Peneliti dari Centre for Strategic and International Studies (CSIS), J
Kristiadi, menyatakan, figur seorang Joko Widodo (Jokowi) tak boleh lepas dari
kritik. Menurutnya, kritik akan berdampak baik pada pria yang akrab
disapa Jokowi itu agar tidak terlena atas banyaknya pujian dan dukungan
untuk maju sebagai calon presiden periode 2014-2019.
"Saya kira memang harus dikritik supaya tidak mabuk," kata
Kristiadi seusai menjadi pembicara dalam diskusi politik di kantor
YLBHI, Jakarta, Rabu (24/7/2013).
Nama Jokowi melambung sebagai tokoh potensial yang akan memenangi
pemilihan presiden. Seiring dengan hal itu, muncul kritik dari sejumlah
kalangan, seperti anggota legislatif dan masyarakat. Kritik itu umumnya
muncul dari warga Jakarta yang merasa dirugikan dengan program Jokowi,
misalnya penataan pedagang kaki lima dan pembangunan jalur layang mass rapid transit (MRT).

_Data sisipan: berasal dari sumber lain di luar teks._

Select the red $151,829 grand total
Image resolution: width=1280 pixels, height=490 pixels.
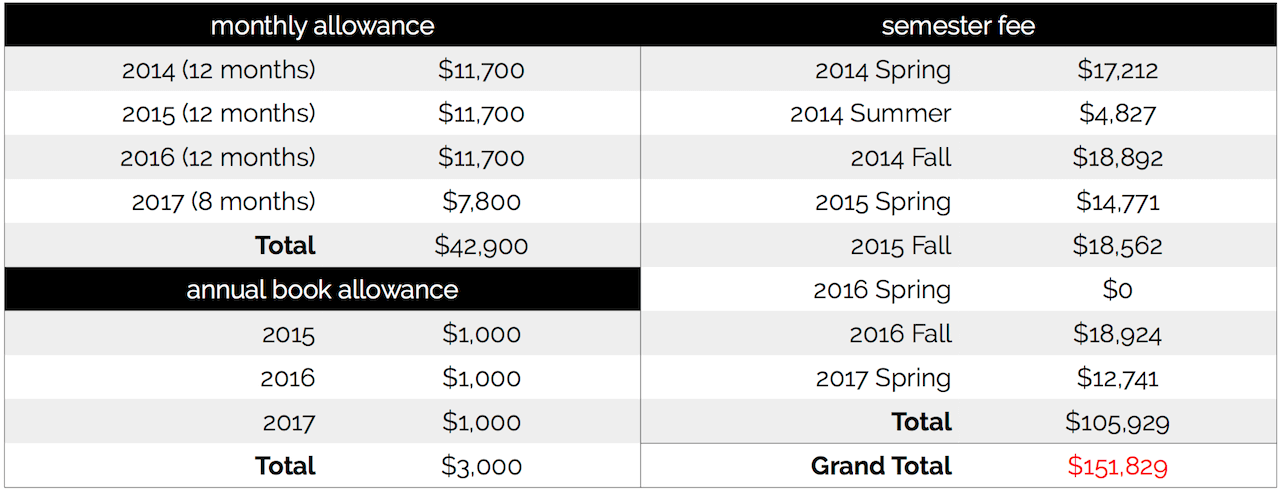(1117, 466)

Kritik juga datang dari Forum Indonesia untuk Transparansi
Anggaran (Fitra). Fitra menyebutkan, ada pemborosan anggaran yang
dilakukan Jokowi. Fitra menyoroti penggunaan anggaran untuk kegiatan blusukan Jokowi dan Wakil Gubernur DKI Basuki Tjahaja Purnama yang mencapai lebih dari Rp 26,6 miliar.
Fitra menyatakan, dana itu lebih besar jika dibandingkan anggaran
masa sebelumnya, yakni pada era Fauzi Bowo dan Prijanto. Fitra menyebut
anggaran operasional untuk Foke dan Prijanto waktu itu hanya Rp 17,6
miliar selama satu tahun. Anggaran tersebut berasal dari APBD 2012 dan
masuk dalam pos belanja penunjang operasional.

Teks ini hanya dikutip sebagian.